=== PROBLEM STATEMENT ===
Hunt through the entries for the word "computer" and copy each line in which it appears.

=== MATERIAL FOR THE TASK ===

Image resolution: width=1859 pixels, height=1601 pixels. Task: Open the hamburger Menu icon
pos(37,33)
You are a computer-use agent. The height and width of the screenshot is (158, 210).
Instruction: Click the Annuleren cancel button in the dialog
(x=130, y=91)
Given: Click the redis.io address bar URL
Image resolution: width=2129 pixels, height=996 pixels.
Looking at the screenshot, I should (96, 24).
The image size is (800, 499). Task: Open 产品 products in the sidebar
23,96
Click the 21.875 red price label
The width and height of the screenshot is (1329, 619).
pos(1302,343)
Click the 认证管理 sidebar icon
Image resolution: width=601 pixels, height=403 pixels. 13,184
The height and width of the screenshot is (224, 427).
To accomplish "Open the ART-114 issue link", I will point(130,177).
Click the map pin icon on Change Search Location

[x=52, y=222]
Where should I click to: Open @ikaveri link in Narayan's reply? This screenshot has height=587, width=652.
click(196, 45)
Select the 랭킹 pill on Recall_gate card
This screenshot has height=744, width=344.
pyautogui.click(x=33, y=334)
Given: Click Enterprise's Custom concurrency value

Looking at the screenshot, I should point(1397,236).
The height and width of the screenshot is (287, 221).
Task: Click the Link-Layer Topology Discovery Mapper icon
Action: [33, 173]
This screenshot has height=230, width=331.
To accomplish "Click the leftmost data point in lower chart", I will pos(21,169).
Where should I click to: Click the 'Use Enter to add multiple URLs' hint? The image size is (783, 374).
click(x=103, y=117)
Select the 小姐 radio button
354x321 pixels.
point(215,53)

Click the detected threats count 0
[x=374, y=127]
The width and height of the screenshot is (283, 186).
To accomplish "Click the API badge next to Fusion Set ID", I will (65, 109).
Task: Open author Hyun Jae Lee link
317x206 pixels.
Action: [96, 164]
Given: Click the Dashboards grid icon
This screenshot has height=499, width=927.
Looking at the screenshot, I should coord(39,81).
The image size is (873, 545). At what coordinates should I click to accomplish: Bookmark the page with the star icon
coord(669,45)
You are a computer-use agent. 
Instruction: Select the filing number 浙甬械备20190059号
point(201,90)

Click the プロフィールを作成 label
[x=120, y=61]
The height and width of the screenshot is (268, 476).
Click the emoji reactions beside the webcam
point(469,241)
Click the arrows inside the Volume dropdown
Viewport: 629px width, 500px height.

=== FINAL ANSWER ===
You are a computer-use agent. The height and width of the screenshot is (158, 210).
You are a computer-use agent. 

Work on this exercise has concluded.